There were a number of means by which a free man could become a slave in Roman society.
- According to Twelve Tables:
Æris confessi rebusque iure iudicatis XXX dies iusti sunto.

A person who admits to owing money or has been adjudged to owe money must be given 30 days to pay.

Post deinde manus iniectio esto. In ius ducito. Ni iudicatum facit aut quis endo eo in iure vindicit, secum ducito, vincito aut nervo aut compedibus XV pondo, ne maiore aut si volet minore vincito. Si volet suo vivito, ni suo vivit, qui eum vinctum habebit, libras faris endo dies dato. Si volet, plus dato.

After that, the creditor can lay hands on him and haul him to court. If he does not satisfy the judgment and no one is surety for him, the creditor may take the defendant with him in stocks or chains...

- Also citizens involved in the false presentation of slavery for benefit could become slaves. If a free man were sold as a slave, then after proving that he is free he shared proceeds from the sale with the party that sold him. A praetor could deprive the seller of his freedom (vindicatio in libertatem).
- Convicts (most of them sentenced to death), could become slaves and their property would belong to state.
- A female Roman citizen could become a slave (under senatus consultum Claudianum form 52) if she had "mutual living" (contubernium) with another man's slave despite the master's objection.

=== Termination of slave status ===

After the Punic Wars, Rome started the mass exploitation of slaves. However, the development of industry, trade and other branches of economy required skilled free workers that took interest in their jobs.

A slave could get free by the act of manumission, by which a master would release him from his authority. Manumissions were different in different epochs. The old civil law (ius civile Quiritium) recognized three kinds of manumissions:

- Manumissio censu, was done by a master in the time of the Centuriate assembly. A master wishing to free his slave needed only to enter him in the censor's list as a citizen.
- Manumissio vindicta, was the liberation of a slave by a fictitious plea for freedom (vindicatio in libertatem). It was done before a magistrate when some citizen (adsertor libertatis) touched a slave by a stick (vindicta), and by right words said that the slave is a free man. If a master did not object to that claim (in iure cessio), a magistrate would validate the slave's freedom (addictio). This had been done under the old civil law (ius civile Quiricium)
- Manumissio testamento, was the liberation of a slave by a will. In a will master usually said "Stichus servus meus liber esto", and the slave would be free and without patron.
  - Manumissio testamento fideicommissaria, was when a master asked his successor to release a slave. If that slave was made free, the man who released him became his patron.
- Manumissio inter amicos, was liberation of a slave by a statement in front of friends. Praetors protected these free slaves (by the Lex Junia Norbana, these people lived as free but died as slaves). This kind of manumission originated at the end of the republic.
  - Manumissio per epistulam, same as above, just done by a statement in a letter.
- Manumissio per mensam was similar to the above manumissions. This one was not as formal as manumissions in time of old civil law, but had the same value as praetoric manumissions. Manumissions of this kind originated in the time of empire.
- Manumissio in ecclesia, were manumissions made in the time of Christian emperors in front of a priest.

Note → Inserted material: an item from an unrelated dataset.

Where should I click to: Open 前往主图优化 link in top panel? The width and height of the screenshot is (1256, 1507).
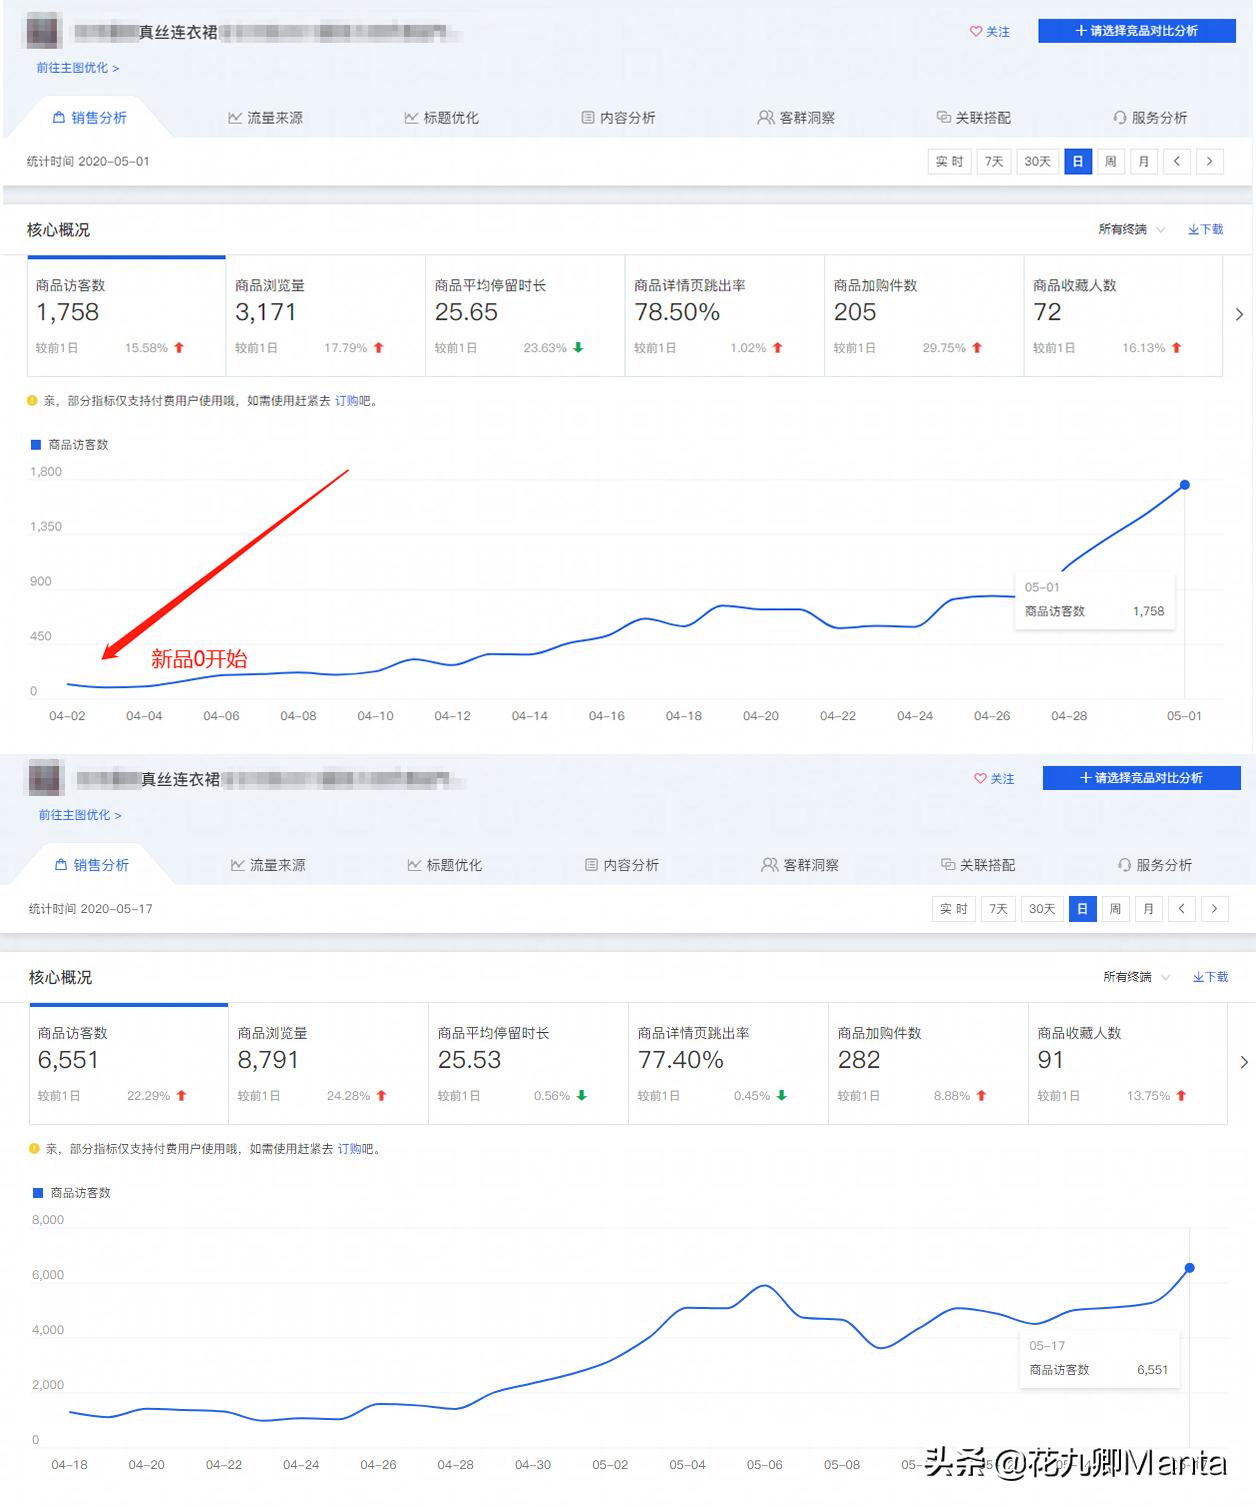pyautogui.click(x=78, y=68)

At the beginning of the empire, because of the number of manumissions, legal limitations of manumissions were made. These limitations were implemented by two laws: Lex Fufia Caninia and Lex Aelia Sentia.

According to Roman law, slaves that were freed (libertinus, in regard to his master libertus) became Roman citizens, but they had many fewer rights than Roman citizens that were born free (ingenuus). The slave's former master now became his patron (patronus), and the libertus still had obligations towards him (this was regulated by law). The libertus had to be obedient and respectful to his patron (obsequium et reverentia). The patron could punish a disobedient libertus, In older times he could even kill him (ius vitae necisque), but later he could not. In some circumstances he could even ask a magistrate to turn the libertus into a slave once again (accusatio ingrati).